El misterioso instante (inicio)


    Ahora mismo tengo treinta y siete años pero seguramente tengo al mismo tiempo trece o catorce. Estoy frente a Hernán Martínez, uno de mis grandes amigos de adolescencia. A su lado está Isaías Peña, uno de mis grandes amigos de adultez, y junto a él Está Betty Porras, su esposa; desde hace un par de horas tratamos de entablar una conversación sobre política o sobre literatura. Casi ha anochecido y la habitación está en penumbra. Mientras hablamos he paseado por la biblioteca de la sala. Conozco los libros perfectamente, reconozco la mayoría pues fueron lecturas importantes en mi adolescencia. Estamos en casa de Hernán y Edith, casa que he considerado durante muchos años el lugar más hermoso y plácido de Pitalito. Junto a mí está Edith Vargas, la esposa de Hernán, quien entró a la sala con una elegancia y solemnidad que terminó conmoviéndonos.

     En mi mente existe una dualidad temporal, pues no he dejado de pensar en el instante en el que entré a esta sala por primera vez hace casi veinte años.

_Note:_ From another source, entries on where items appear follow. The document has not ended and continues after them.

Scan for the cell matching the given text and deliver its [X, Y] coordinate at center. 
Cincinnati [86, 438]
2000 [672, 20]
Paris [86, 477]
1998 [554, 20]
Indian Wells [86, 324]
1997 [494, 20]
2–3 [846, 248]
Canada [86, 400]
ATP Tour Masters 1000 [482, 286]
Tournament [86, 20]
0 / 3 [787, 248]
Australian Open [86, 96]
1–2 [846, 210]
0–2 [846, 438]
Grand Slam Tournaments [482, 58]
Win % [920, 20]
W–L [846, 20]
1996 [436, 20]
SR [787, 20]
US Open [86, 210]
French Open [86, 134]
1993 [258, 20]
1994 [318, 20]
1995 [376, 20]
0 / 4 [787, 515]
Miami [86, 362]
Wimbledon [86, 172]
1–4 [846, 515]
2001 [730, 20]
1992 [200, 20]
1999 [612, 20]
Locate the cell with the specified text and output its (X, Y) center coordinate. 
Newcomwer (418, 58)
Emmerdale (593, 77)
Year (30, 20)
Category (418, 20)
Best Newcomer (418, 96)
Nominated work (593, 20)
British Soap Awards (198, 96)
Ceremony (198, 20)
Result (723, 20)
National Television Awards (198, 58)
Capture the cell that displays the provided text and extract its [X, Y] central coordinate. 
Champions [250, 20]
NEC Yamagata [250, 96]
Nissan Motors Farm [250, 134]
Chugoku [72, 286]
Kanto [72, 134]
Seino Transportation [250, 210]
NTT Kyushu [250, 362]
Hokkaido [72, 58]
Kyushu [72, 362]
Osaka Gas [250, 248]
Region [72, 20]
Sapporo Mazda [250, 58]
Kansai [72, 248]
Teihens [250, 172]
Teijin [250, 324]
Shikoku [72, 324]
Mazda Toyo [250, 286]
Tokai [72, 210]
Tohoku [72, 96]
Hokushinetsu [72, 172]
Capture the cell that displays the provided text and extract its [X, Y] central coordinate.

    Recuerdo perfectamente ese día. ¿Por qué leía entonces? Por aburrimiento. Era insomne y el ruido de las noches me asustaba. Pasaba las madrugadas mirando el tejado y temiendo un cataclismo. De la religión solo heredé la pasión por el apocalipsis, pues siempre me han obsesionado las desgracias. Fue ese temor el que me llevó a los libros por primera vez. De niño le tuve pánico a la lluvia después de ver la película Tornado de 1996. En una fecha cercana a esa película, una lluvia con un vendaval se llevó parte del tejado de mi casa materna. Desde ahí empecé a tener ataques de pánico cada que llovía. No bastó con que todos los adultos a mi alrededor me dijeran que en Pitalito no eran posibles los tornados, a mí me aterraba la insensata posibilidad del desastre. Y desde luego, no dormía. Bebía café en cantidades atrofiantes —y como lo hacía desde bebé, prácticamente desde el principio de mi vida, nadie nunca imaginó una conexión entre ambas situaciones—. Como era ansioso, como estaba desesperado por olvidarme (momentáneamente) de mí mismo y mis catástrofes imaginarias, acudí a algún ruido que me salvara del silencio o del sonido del viento. Dormía entonces escuchando radio. Me gustaban el AM y la capacidad de escuchar emisoras de cualquier lado del mundo.  Me gustaba imaginar aquello que escuchaba. Sin saberlo, estaba a un paso de la lectura.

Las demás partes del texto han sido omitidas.